SECTION 36G   WHAT IS A RESTRUCTURE INSTRUMENT ?  

36G(1)    
A restructure instrument included in a restructure approval is an instrument in relation to an operating body that gives relief (as mentioned in subsection (2)) to:


(a) if the restructure approval relates to a restructure arrangement covered by subparagraph 36B(1)(b)(i) - any or all of the following, as specified in the instrument:


(i) the NOHC that is the subject of the restructure approval;

(ii) any body corporate related to that NOHC;

(iii) if the instrument specifies a requirement in Division 1 of Part 2J.1 of the Corporations Act 2001 - any other person involved in complying with the requirement; or


(b) if the restructure approval relates to a restructure arrangement covered by subparagraph 36B(1)(b)(ii) - any or all of the following, as specified in the instrument:


(i) the operating body;

(ii) any body corporate related to the operating body;

(iii) if the instrument specifies a requirement in Division 1 of Part 2J.1 of the Corporations Act 2001 - any other person involved in complying with the requirement.

36G(2)    
The Minister may specify in the instrument:


(a) that the bodies and persons specified in the instrument are given relief from specified requirements of Division 1 of Part 2J.1 , or Part 2J.2 , of the Corporations Act 2001 , in accordance with the instrument; and


(b) the extent (if any) to which the bodies specified in the instrument are given relief from the requirement in section 254T of that Act.

Note 1:

Division 1 of Part 2J.1 of the Corporations Act 2001 deals with restrictions in share capital.
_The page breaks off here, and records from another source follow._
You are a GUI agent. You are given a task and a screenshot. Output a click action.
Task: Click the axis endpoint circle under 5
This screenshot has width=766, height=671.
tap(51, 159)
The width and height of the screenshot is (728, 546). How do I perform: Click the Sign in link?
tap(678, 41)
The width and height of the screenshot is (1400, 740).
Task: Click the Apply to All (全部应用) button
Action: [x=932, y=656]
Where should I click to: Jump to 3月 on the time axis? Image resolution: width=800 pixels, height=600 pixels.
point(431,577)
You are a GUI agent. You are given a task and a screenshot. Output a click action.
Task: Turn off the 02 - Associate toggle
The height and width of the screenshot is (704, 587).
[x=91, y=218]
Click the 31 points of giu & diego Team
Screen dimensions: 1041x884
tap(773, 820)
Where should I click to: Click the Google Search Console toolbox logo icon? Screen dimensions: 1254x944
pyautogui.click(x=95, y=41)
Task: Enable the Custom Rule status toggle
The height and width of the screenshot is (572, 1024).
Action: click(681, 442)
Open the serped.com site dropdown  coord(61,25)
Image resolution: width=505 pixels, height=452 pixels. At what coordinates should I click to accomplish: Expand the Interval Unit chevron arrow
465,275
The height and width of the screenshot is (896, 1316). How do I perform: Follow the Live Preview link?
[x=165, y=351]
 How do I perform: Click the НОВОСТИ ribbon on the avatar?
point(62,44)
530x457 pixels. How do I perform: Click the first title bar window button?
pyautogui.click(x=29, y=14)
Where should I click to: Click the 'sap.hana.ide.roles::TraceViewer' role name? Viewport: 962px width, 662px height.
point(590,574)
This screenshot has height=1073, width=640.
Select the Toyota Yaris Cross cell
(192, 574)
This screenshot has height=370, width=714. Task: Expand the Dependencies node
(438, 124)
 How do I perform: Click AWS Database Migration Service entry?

Part 2J.2 of that Act deals with self-acquisition and control of shares.

Note 2:

Section 254T of that Act provides that dividends may only be paid if:

  • (a) the company ' s assets are sufficiently in excess of its liabilities immediately before the dividend is declared; and
  • (b) the payment of the dividend is fair and reasonable to the company ' s shareholders as a whole and does not materially prejudice the company ' s ability to pay its creditors.
  • Note 3:

    For the legal effect of the instrument, see section 36J.


    36G(3)    
    A restructure instrument is not a legislative instrument.